● **DOCUMENT TEXT**:

[Begin]

Excerpts from the Press Briefing by Ari Fleischer, March 28, 2003 (Full Transcript)
MR. FLEISCHER: He also today spoke with Prime Minister Aznar of Spain about events
in Iraq. He currently is having lunch with the Vice President. And
later today, the President will meet with commanders of national
veteran service organizations and he will give remarks in the Rose
Garden about the war in Iraq, the progress that's being made, and the
service and the sacrifice of those who are in our Armed Forces.
Before I take your questions, the United Nations Security Council
has just, moments ago, voted unanimously to reauthorize the
oil-for-food program. The President would like to express his thanks
to the United Nations Security Council for this unanimous action. This
will be a way to help take care of the humanitarian needs of the Iraqi
people, using Iraqi resources. The President is pleased with this
QUESTION: On the event you talked about, earlier
today you said that the President is going to talk about some of the
atrocities that the U.S. says were committed by Iraqi troops.
Yesterday he talked in graphic terms about some of the things that have
been done. Is this part of a campaign or part of a move you see to
continue educate, continue justify the war to the American people?
MR. FLEISCHER: Well, no, I think it's part of describing
the horrible reality that Saddam Hussein is putting his people
through. And this is one of the reasons the President talks about it.
He's talked about it repeatedly. He talked about it repeatedly last
fall; he talked about it during the winter; he talked about it now as
the war, indeed, has begun.
The actions that Saddam Hussein has been taking have been brutal
toward his own people. They have been, previously, before the United
States engaged in this action to disarm him from his weapons of mass
destruction. He continues in that path today.
QUESTION: Why is it important to keep telling people
MR. FLEISCHER: Because it is important always to speak out
on behalf of those who seek liberty. And this is one reason why the
President believes so strongly that once the Iraqi people see that
Saddam Hussein and those around him will be removed from power, they
will welcome freedom, they will be a liberated people. There are
indeed those who are fighting alongside of Saddam Hussein, who have
always been loyal to him, who want to preserve their power, and,
therefore, are willing to go to extraordinary means in terms of the
death squads that are existent on the ground, to enforce the will of
Saddam Hussein. The President will describe it for as brutal as it
QUESTION: Given what General Wallace and other
commanders down the line that we're hearing from embedded reporters are
saying, that this is a greater level of resistance, there's more fight
in the Iraqis than they were expecting, what would be the harm -- I
mean, do you have a policy of not acknowledging at this level, the
political leadership level, what the soldiers on the ground are seeing,
that it may be easily overcome, it may be part of the exigencies of
war, but that we are a little bit surprised at the level of Iraqi
MR. FLEISCHER: Again, I think General Brooks addressed it
and I think it's always been understood that there was going to be
resistance. This is war, there's going to be resistance, there's going
to be fighting. That's why the President said what he said in
Cincinnati in October.

[End]

● **PROVIDED DATA**:
[Begin]

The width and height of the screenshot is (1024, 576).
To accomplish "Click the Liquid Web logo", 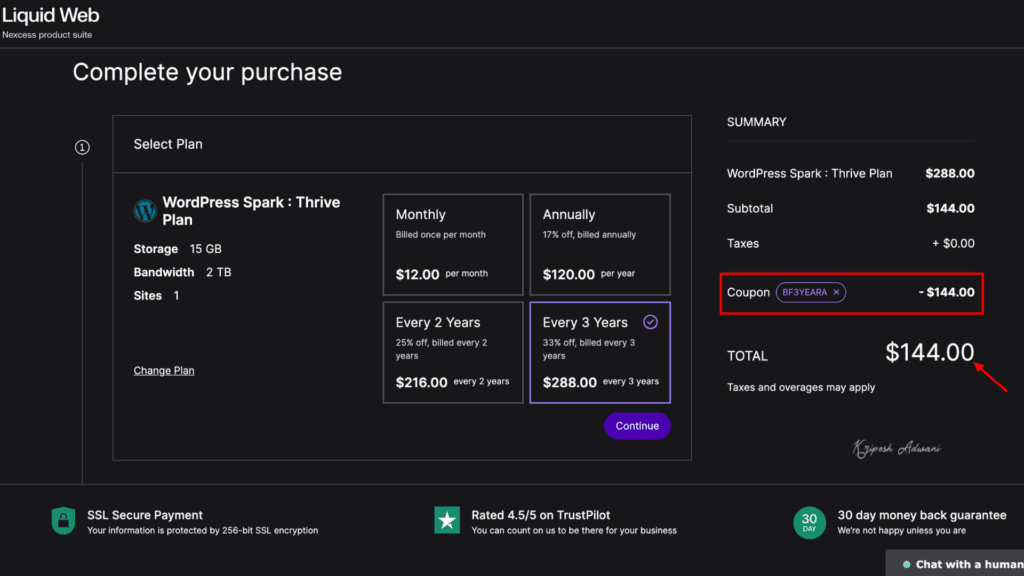I will pos(50,15).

[End]

● **TASK TO CARRY OUT**:
Copy the stretch of the press briefing from "The actions that" through "that path today.", putting "cruel" in place of "brutal".

● **EXERCISE SOLUTION**:
The actions that Saddam Hussein has been taking have been cruel
toward his own people. They have been, previously, before the United
States engaged in this action to disarm him from his weapons of mass
destruction. He continues in that path today.